Изменить стиль страницы

Уступки капитализму отмеряет у нас коммунистическая партия, как руководительница рабочего государства. Сейчас в нашей печати ведется широкое обсуждение вопроса о концессии Лесли Уркарта. Сдавать или не сдавать? Дискуссия имеет своей целью выяснить как конкретные материальные условия договора, так и оценить концессию с точки зрения ее места в общей системе советского хозяйства. Не слишком ли велика концессия? Не слишком ли глубоко внедрится капитал через эту концессию в самую сердцевину нашего промышленного хозяйства? Таковы вопросы. Кто их решает? Рабочее государство. Разумеется, НЭП заключает в себе огромную уступку буржуазным отношениям и самой буржуазии. Но размеры этой уступки как раз определяем мы. Мы – хозяева. У нас ключ от двери. Государство есть само по себе огромной важности фактор хозяйственной жизни. И мы ни мало не собираемся выпускать этот фактор из рук.

Л. Троцкий. МИРОВОЕ ПОЛОЖЕНИЕ И РЕВОЛЮЦИОННЫЕ ПЕРСПЕКТИВЫ

Повторяем: пророчества социал-демократов относительно последствий нашей новой экономической политики целиком вытекают из признания безнадежности пролетарской революции в Европе в ближайшую историческую эпоху. Мы не можем помешать этим господам оставаться пессимистами за счет пролетариата и оптимистами за счет буржуазии: в этом и состоит историческое призвание эпигонов II Интернационала. Что касается нас, то мы не имеем оснований подвергать сомнениям или изменениям тот взгляд на мировое положение, который был формулирован нами в тезисах, одобренных III конгрессом Коминтерна. За истекшие после того полтора года капитализм ни на шаг не приблизился к восстановлению своего равновесия, окончательно подорванного войной и ее последствиями. Английский министр иностранных дел, лорд Керзон, очень недурно охарактеризовал мировое положение в речи, которую он произнес 9 ноября, как раз в день рождения германской республики. Я приведу из нее несколько фраз, – они этого заслуживают:

«Все державы, – говорит Керзон, – вышли из войны со слабыми, надломленными силами. Мы (англичане) несем тяжкое иго налогов, которое давит на промышленность страны. У нас множество безработных во всех отраслях труда… Что касается до положения Франции, то эта страна обременена колоссальной задолженностью и не в состоянии добиться репараций… Германия находится в состоянии политической неустойчивости, а ее хозяйственная жизнь надломлена страшным валютным кризисом… Россия все еще находится вне семьи европейских народов, она все еще стоит под знаменем коммунизма (Керзон, значит, не совсем согласен на этот счет с Отто Бауэром) и продолжает свою коммунистическую пропаганду во всех частях мира (что вовсе неверно). Италия, – продолжает Керзон, – пережила много внутренних потрясений и правительственных кризисов (далеко не пережила, а еще только переживает)… Ближний Восток находится в состоянии полного хаоса. Такое положение дел ужасно».
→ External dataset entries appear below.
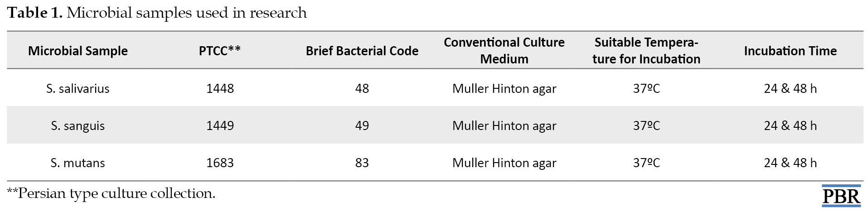
Task: Click the PTCC value 1448
Action: tap(220, 88)
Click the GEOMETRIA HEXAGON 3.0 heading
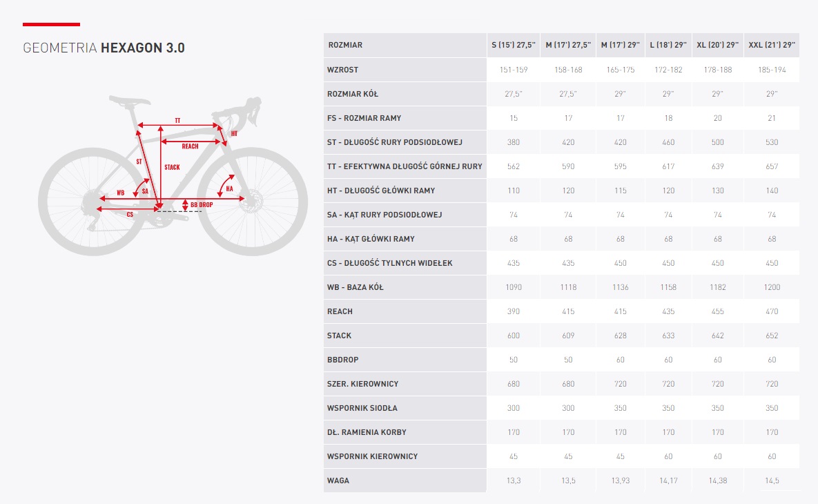The image size is (818, 504). [104, 48]
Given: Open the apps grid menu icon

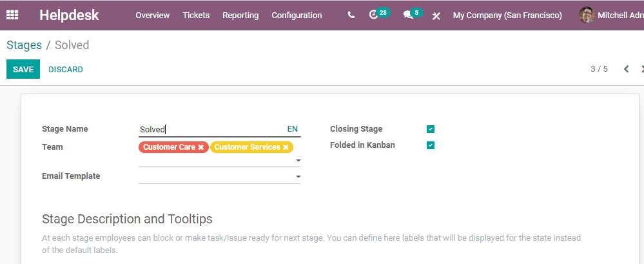Looking at the screenshot, I should 12,15.
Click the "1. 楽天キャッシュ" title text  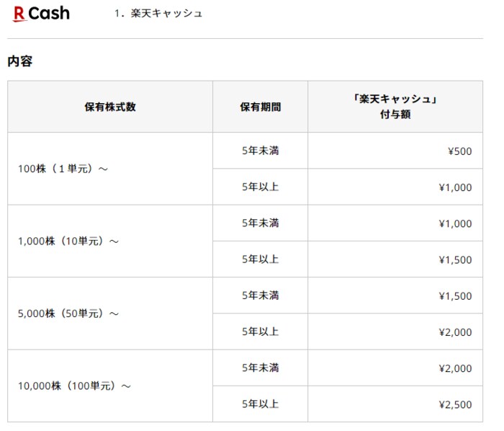pos(158,14)
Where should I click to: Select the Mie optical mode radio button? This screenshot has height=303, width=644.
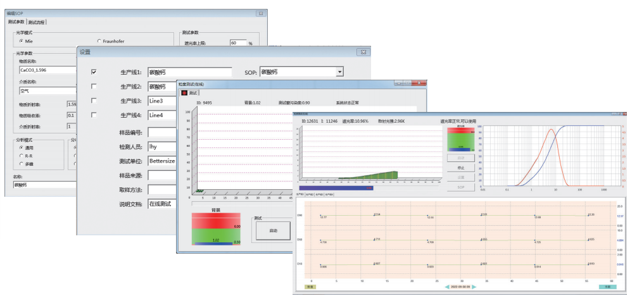(x=21, y=40)
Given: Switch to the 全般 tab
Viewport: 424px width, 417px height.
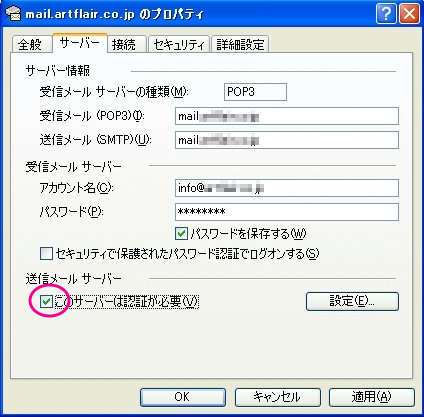Looking at the screenshot, I should (30, 44).
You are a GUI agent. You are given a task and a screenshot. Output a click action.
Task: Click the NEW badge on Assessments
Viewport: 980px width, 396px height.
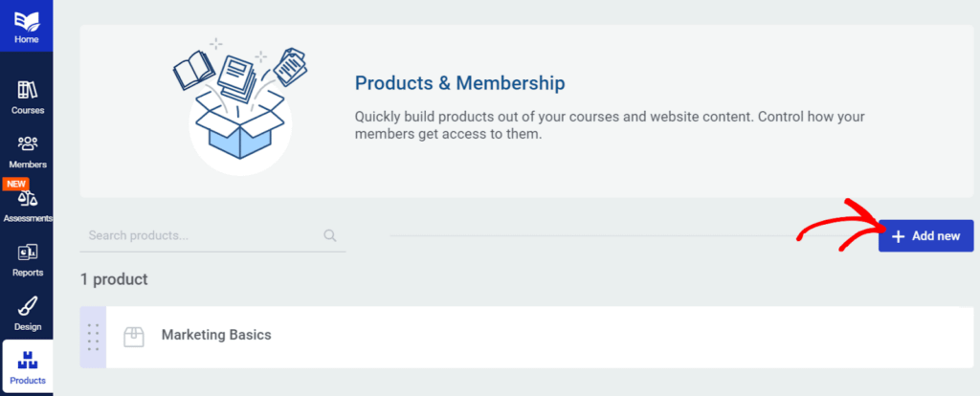coord(16,183)
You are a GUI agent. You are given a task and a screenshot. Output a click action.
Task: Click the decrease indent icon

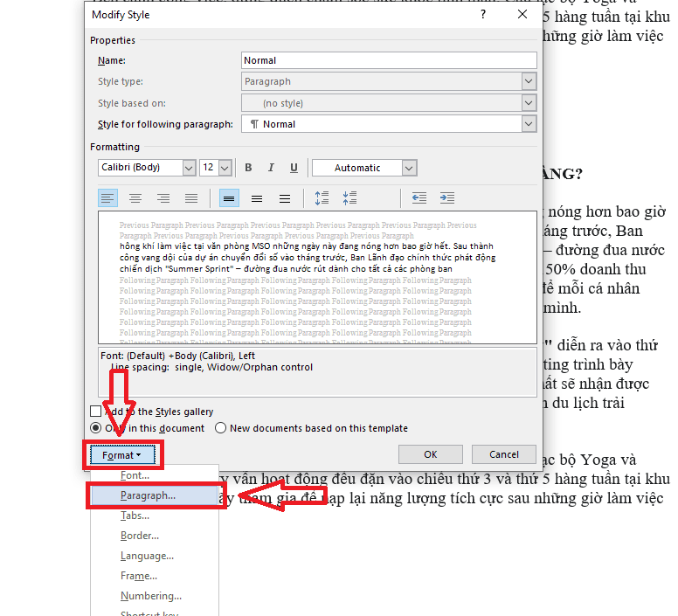(419, 198)
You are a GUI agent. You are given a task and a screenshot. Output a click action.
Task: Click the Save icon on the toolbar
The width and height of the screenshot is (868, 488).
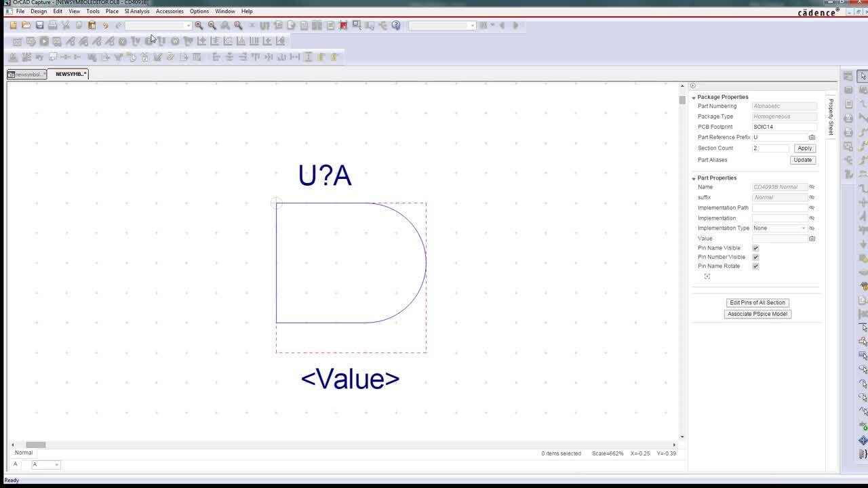point(39,26)
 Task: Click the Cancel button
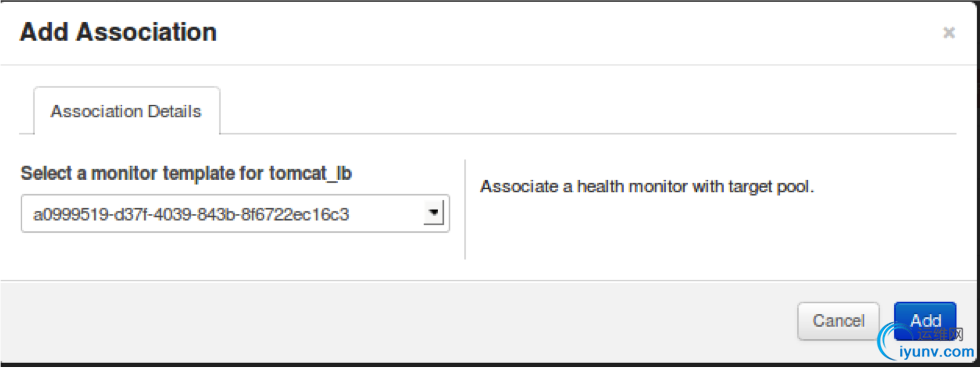tap(838, 321)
Лучше Керзона вести пропаганду в мировом масштабе не могли бы и мы, русские коммунисты. «Такое положение дел ужасно» – констатирует к 5-му юбилею Советской Республики авторитетный представитель наиболее сильного европейского государства. И он прав: положение ужасно. Из этого ужасного положения, – добавляем мы, – необходимо выйти. Выход же один: революция.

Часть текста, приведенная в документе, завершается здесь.